### Texte à étudier
****************************************

Après
APRES Ce qui ne te tue pas te rend plus forte, il parait
Alors voilà, tu arrives à la fin des traitements lourds. Tu es techniquement guérie, on te donne du Tamoxifen pour réduire les récidives et tout le monde est soulagé pour toi.
La vie va pouvoir reprendre son cours.
Tu vas pouvoir recommencer à courir/sortir/faire du shopping/ce que tu veux.
Sauf que non. Sauf que non, ça n’est pas du tout comme ça que ça se passe dans ta tête. Pour un peu, tu voudrais revenir en arrière, quand tu allais toutes les semaines ou toutes les trois semaines subir ta chimio, quand tu pleurais ta race de douleur dans ton lit, quand tu avais la bouche pleine d’ulcères.
Tout pour échapper à la fausse joie des autres, qui sont sincèrement heureux, parce qu’ils pensent que ton calvaire prend fin.
Erreur. Erreur, c’est peut-être la partie la plus difficile qui vient de commencer.
Ce qui ne tue pas te rend plus forte, parait-il. Le problème, c’est que tu commences à te demander, si tout ça, ça ne t’a pas tuée, en fait. D’une certaine façon.
Entre le diagnostic et les traitements, tu es entrainée dans une sorte de tourbillon, ce mélange d’attente et d’accélérations. Puis c’est la période lourde, opérations, rayons, chimio. Il y a un rythme à tout ça, une espèce d’habitude mortifère qui se crée.
Pendant toute cette période difficile, tu as les yeux rivés sur l’horizon, le bout du tunnel, la ligne d’arrivée. Ce moment où tu termineras tous ces traitements nécessaires mais débilitants.

****************************************

### Données fournies
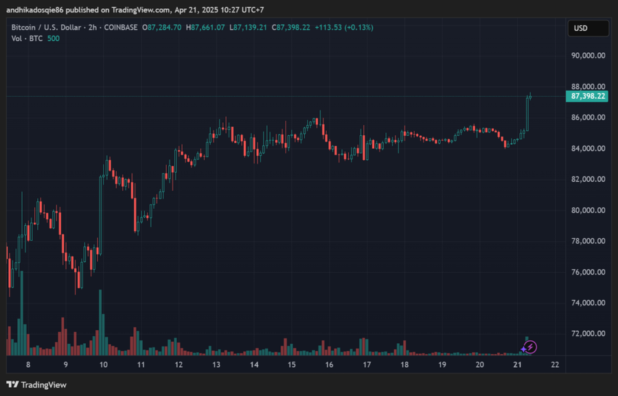Open the USD currency selector
618x396 pixels.
click(x=588, y=29)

****************************************

### Consigne
D'après le texte à étudier, quel médicament est donné à la fin des traitements lourds, et dans quel but ? Les données ne sont d'aucune utilité ici.

### Corrigé
Du Tamoxifen, pour réduire les récidives.